All of these girls—and their sisters, who fill out the ensemble alongside brothers, uncles, lecherous farmhands, distant fathers, and mothers with stomach issues—have a certain morbid sensibility. Schilinski does as well. Throughout Sound Of Falling, the filmmaker sprinkles in moments of grim poetry, from the post-mortem photograph of a deceased sibling (also named Alma, wearing the same dress as the living girl) that fascinates Alma during family gatherings to the throat-catching moment when you realize what the film’s title actually means. These characters are drawn to the void. They desire weightlessness, imagining what it would feel like to catch the breeze and be lifted into the sky. And why wouldn’t they? Every day, the world finds a different way to tell them that they don’t matter.
Schilinski’s style is impressionistic, using recurring images of phallic eels, buzzing flies, and murky, mysterious water to express the psychosexual pressure building inside these characters. Several references are made to mothers whose bodies “do what they want;” they’re keeping the score, one might say, reminding them of emotions that these women—the ones who managed to survive their girlhoods—have tried to forget. In this family, work and duty are all that matter, and feelings and trauma are not discussed. That repression is killing these girls, and that is what Sound Of Falling is about.

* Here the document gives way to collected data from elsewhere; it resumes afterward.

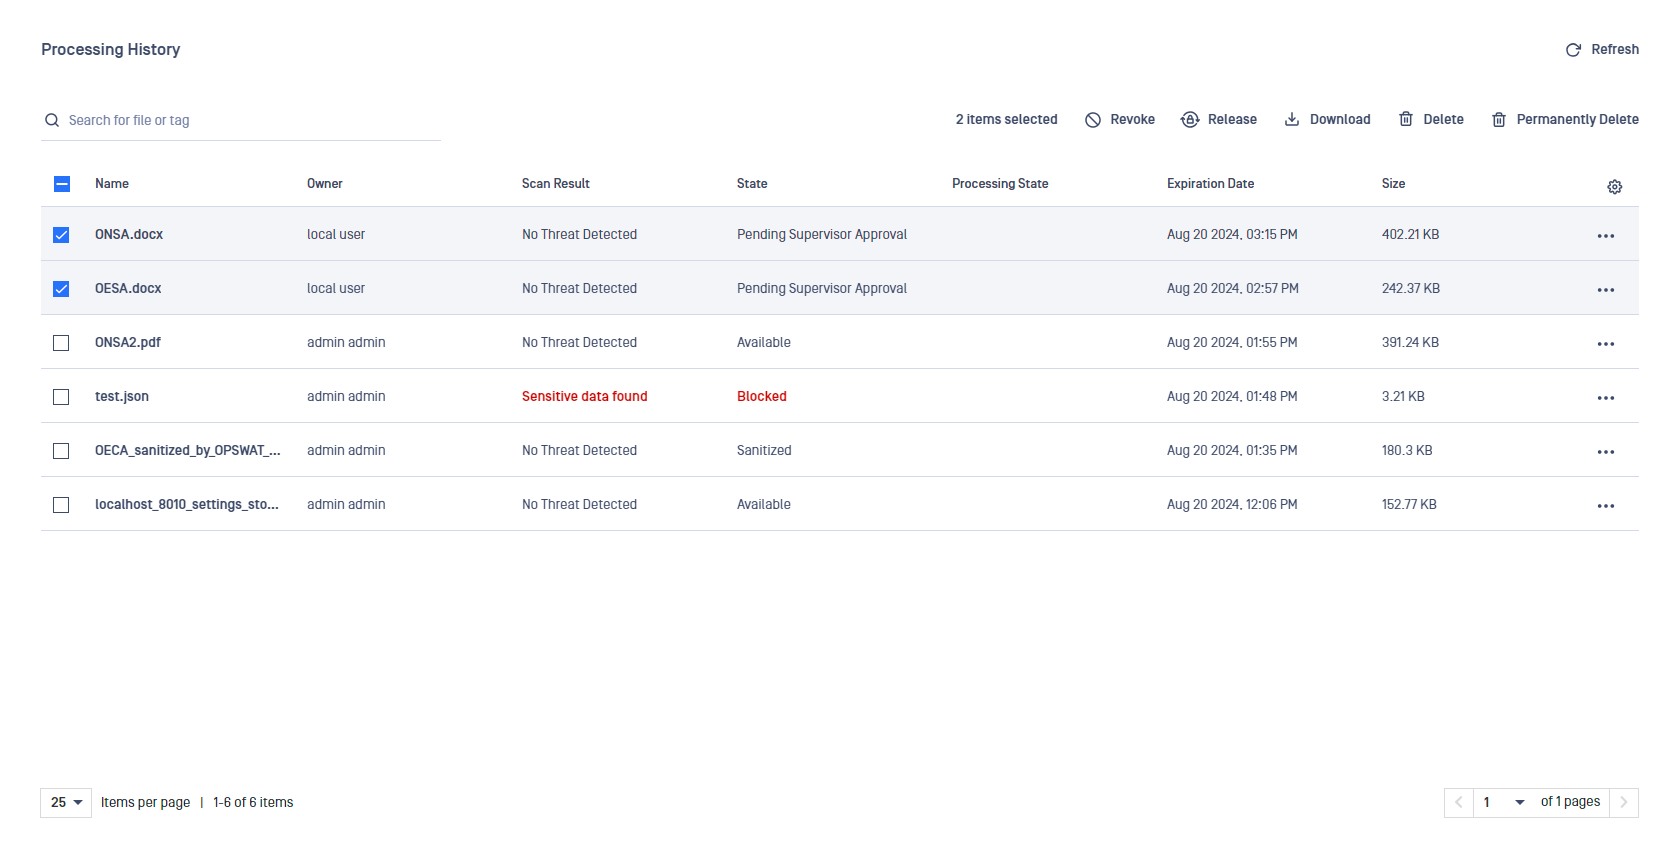The image size is (1680, 855).
Task: Toggle the select-all header checkbox
Action: (61, 184)
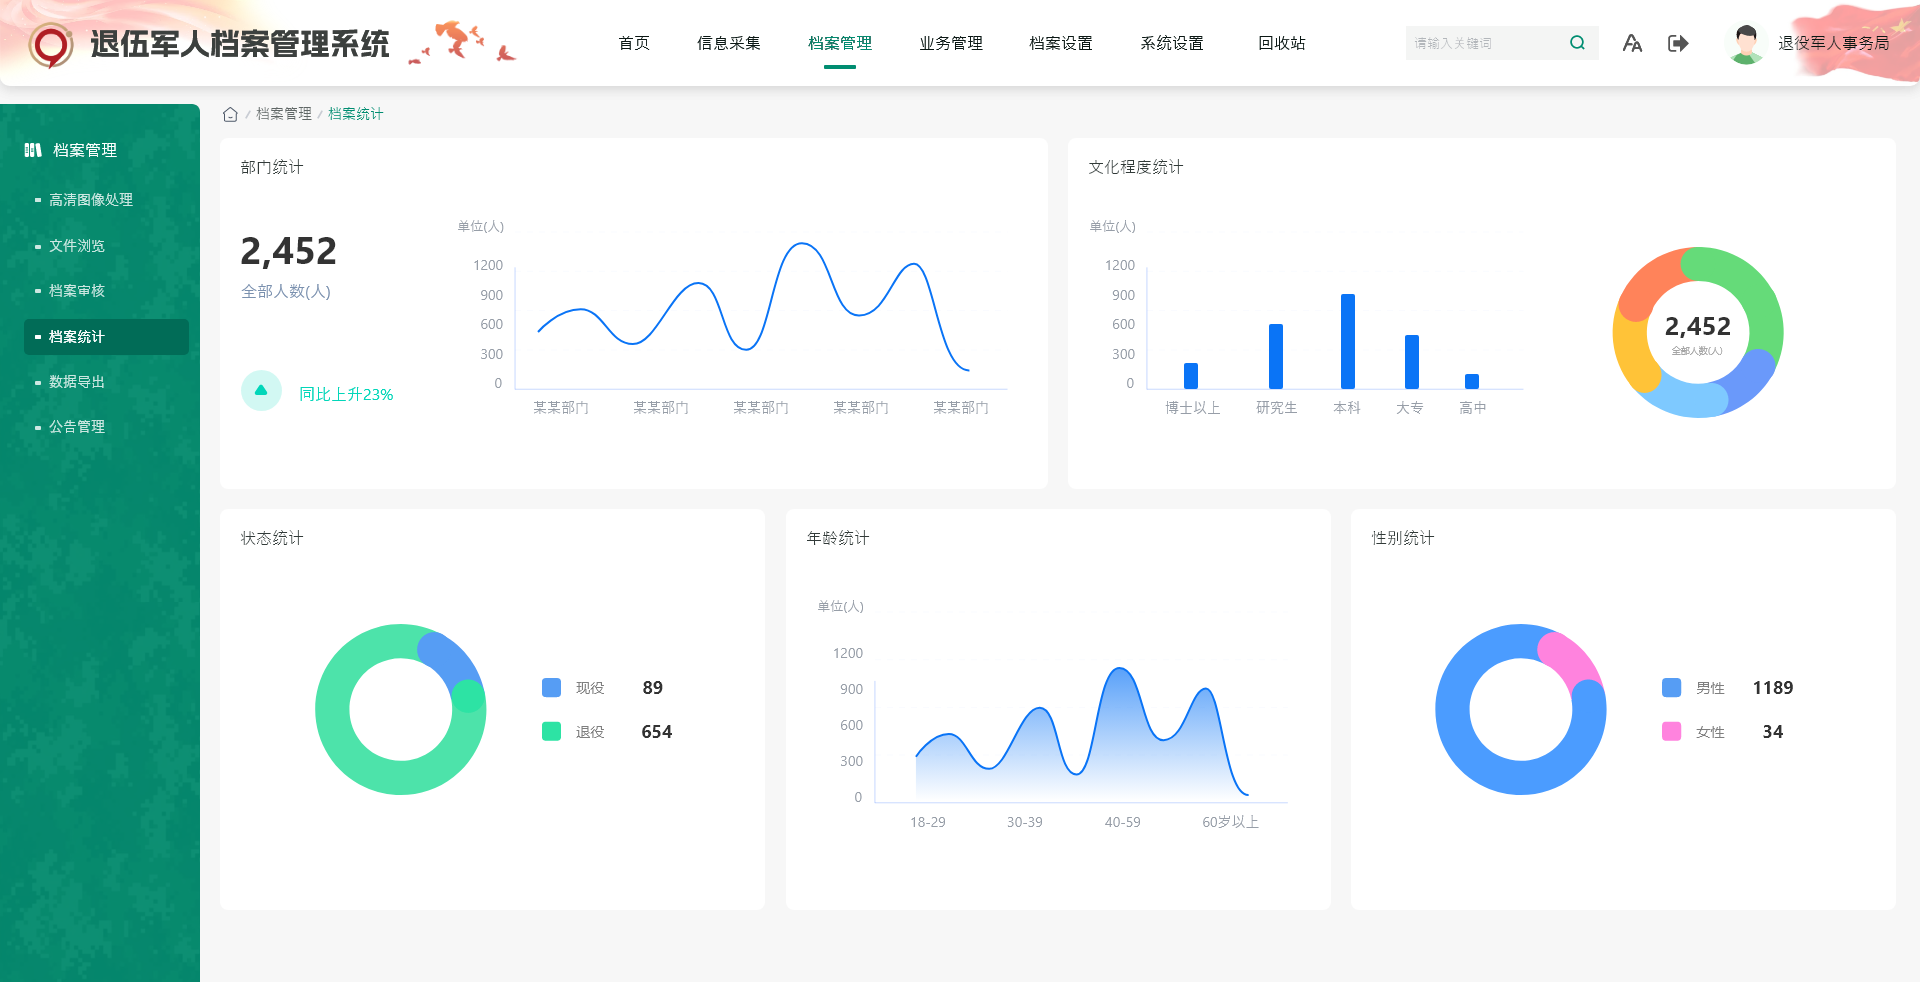1920x982 pixels.
Task: Click the 档案管理 breadcrumb link
Action: 284,114

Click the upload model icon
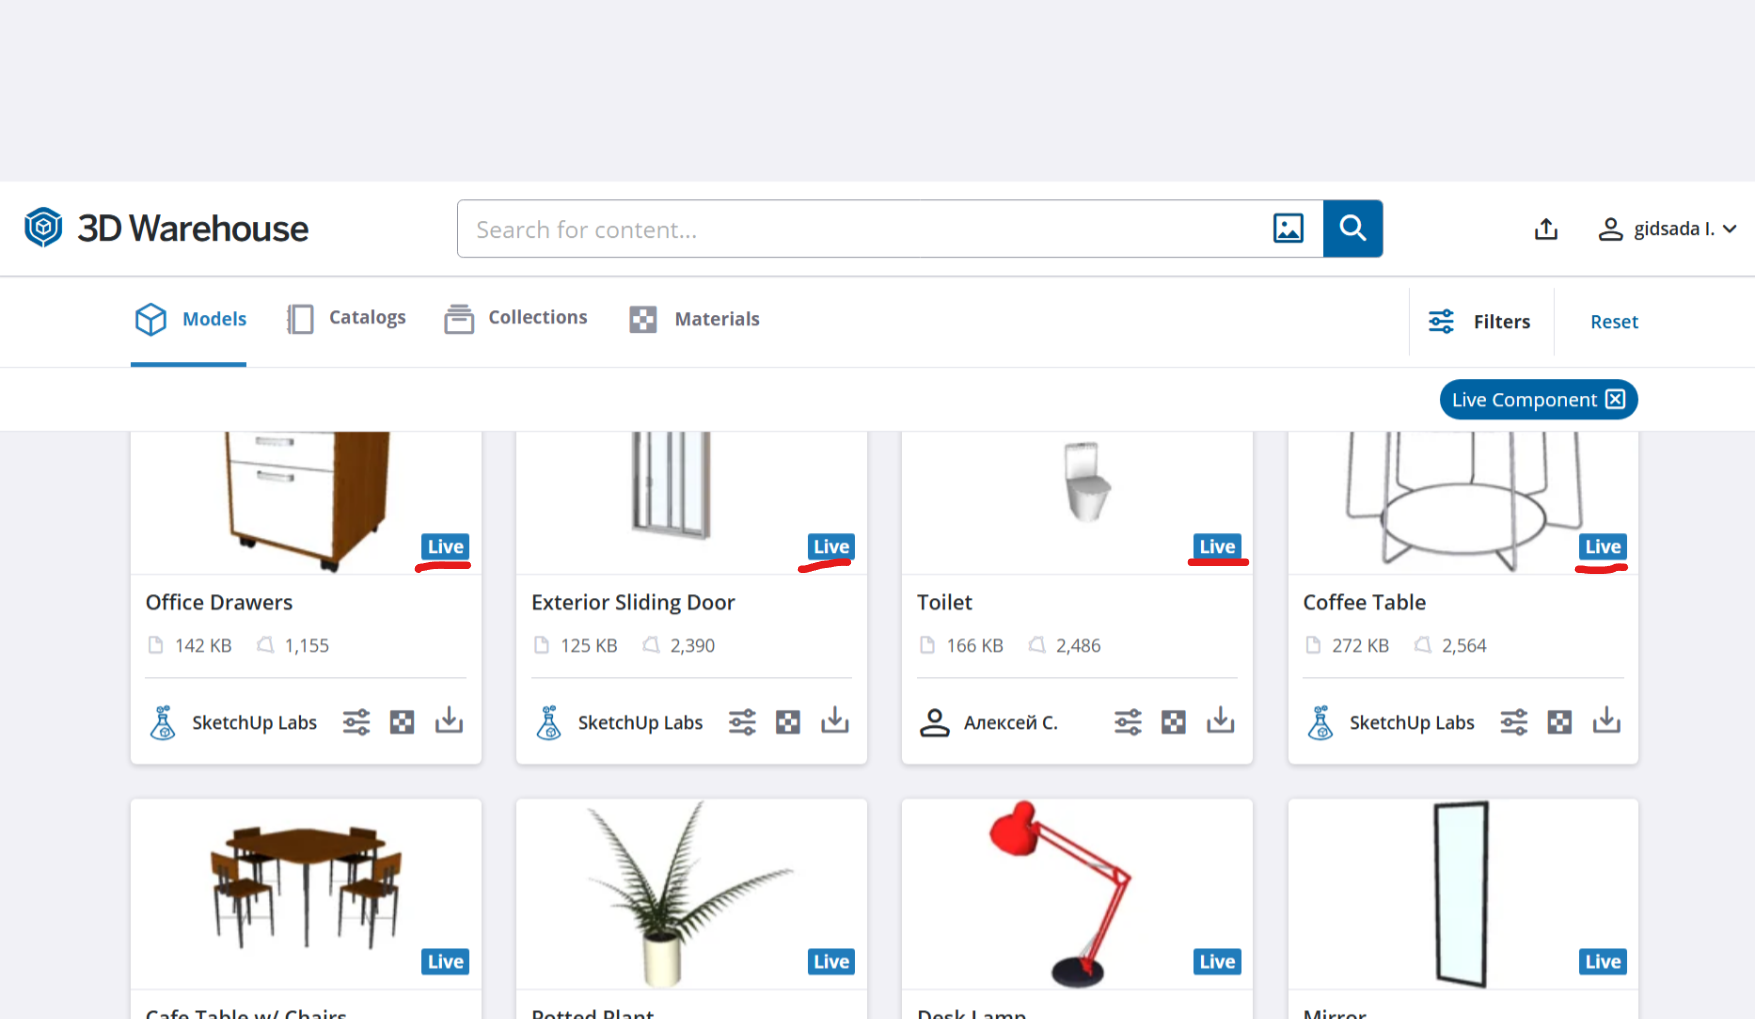[x=1546, y=229]
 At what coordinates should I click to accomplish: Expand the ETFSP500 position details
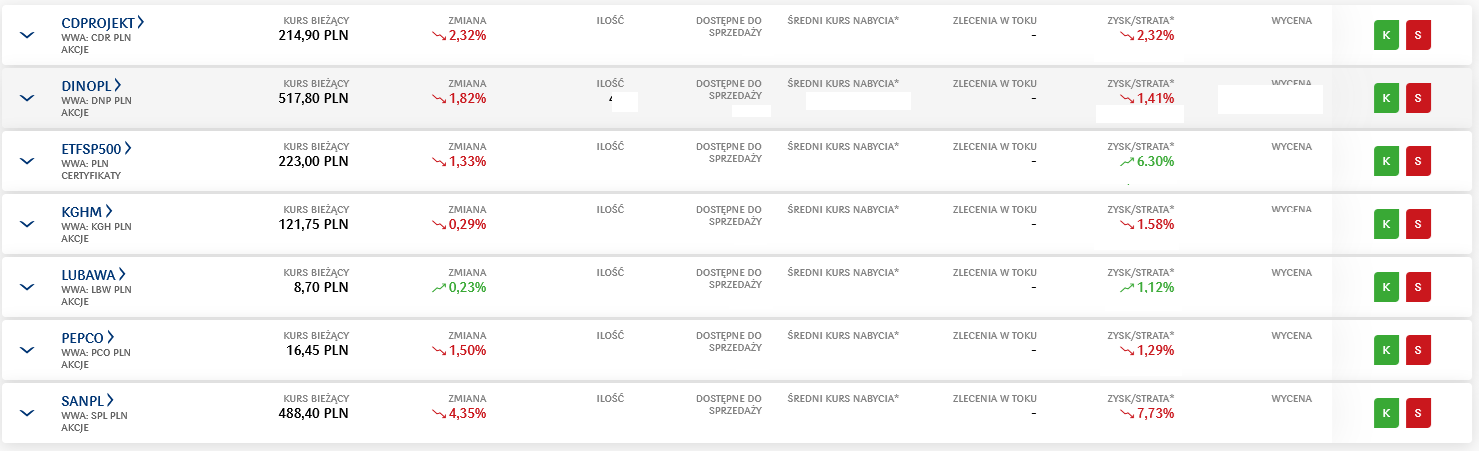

Schilinski and cinematographer Fabian Gamper combine evocative closeups with long, composed wide shots that observe the family with the distant, but detailed eye of a painter—or perhaps one of the souls that once inhabited the house, taken before her time. These combine with haunting sound design and music, with Swedish singer-songwriter Anna von Hausswolff‘s ethereal “Stranger” serving as a sort of anthem for the film. It’s a song about uncertainty and fear, and it suits Schilinski’s film perfectly.
Every detail in Sound Of Falling is in service of creating its dreamy yet unnerving atmosphere, and Schilinski’s aesthetic judgement is exquisite throughout. That being said, the film does require patience, making its points with small details and subtle rhymes rather than grand drama. This approach will be too slow and rigorous for some, but it, too, has a purpose: The profound sorrow of Schilinski’s film comes on slowly, but it clings to the viewer after the movie has ended like the smell of smoke on a winter coat. Or, perhaps, like a lonely ghost who just wants to be heard.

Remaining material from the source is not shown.